Arizona returns to practice Friday in preparation for Saturday’s scrimmage at Glendale Community College at noon. No, make that supposed scrimmage. Rodriguez said that if practice doesn’t improve Friday, there might just be another practice on Saturday.

"I know we are scrimmaging, but I have the right to change that up," he said. "I'd like to be able to scrimmage and let the fans watch and have some fun. If we don't do well on Friday, then Saturday won't be as entertaining as I'd like it to be."

Then again, Rodriguez warned there’d be days like these after saying at a press conference before spring practice started that there was a lot of work to be done. By the tone of Wednesday's remarks, there may be more than first thought.

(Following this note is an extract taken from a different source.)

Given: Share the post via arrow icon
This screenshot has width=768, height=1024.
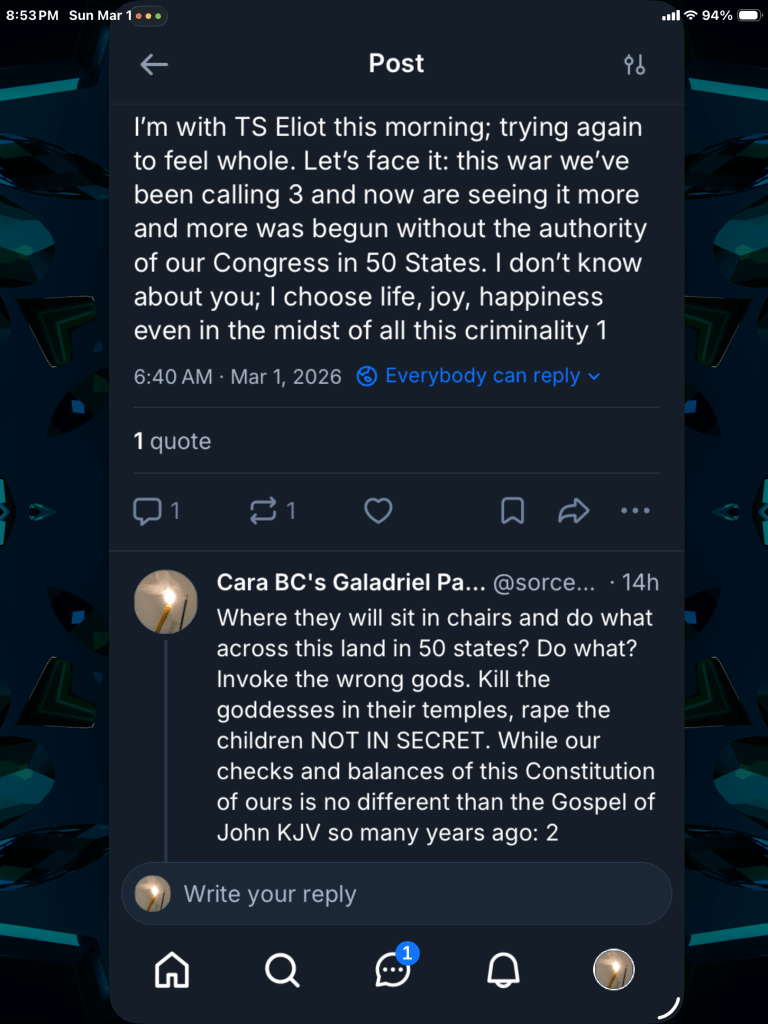Looking at the screenshot, I should tap(573, 511).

"The first day in pads, you'd think you'd be excited," he said of his team. "(I don't know) if it was a spring-break kind of hangover that they hadn't practiced in two weeks (or) the coach is putting too much stuff in. Are they thinking too much? It wasn't the weather. The weather was terrific.

"We'll get it fixed. It starts with the coaching staff in having things ready to have the type of practice I think a championship team has to have."
 
Rodriguez pointed out that not everyone struggled, because "we’ve got some pretty good kids and some pretty good players, but I want all the guys, all the time, with the same sense of urgency that the best guys do. There are different levels in the sense of urgency. I know our fan base has it. I believe our coaches have it, although we have to show it. We have to have a sense of urgency to have a championship culture."
 
He just didn’t feel it was there Wednesday. He added: "More than anything, (when the guys are in) pads, you find out the guys who really love football and the guys who just kind of like it."
 
Rodriguez then acknowledged that the team has a "long way to get ready to play football at a high level, from a conditioning standpoint."
 
With that in mind, Rodriguez and his staff are trying to avoid information overload by keeping it simple. By the scrimmage, he said, they will be halfway through the playbook, both offensively and defensively. He said they might go a little further this spring but won’t try to do too much in the early months.
 
"We’ve really limited with what we’re going to do this spring," he said. "Our guys have so much to learn, so much to think about from a different scheme standpoint, that we’re just going to go slow with it."
 
So -- assuming Friday's practice goes better than Wednesday’s -- the scrimmage will be a nice sneak peak of Arizona football under Rodriguez.
 
"They will know as much about them as I do, probably, because it will be our first scrimmage," Rodriguez said of the fans in attendance Saturday. "I think it will be fun for the players to kind of go in a different venue, and hopefully there will be a nice crowd.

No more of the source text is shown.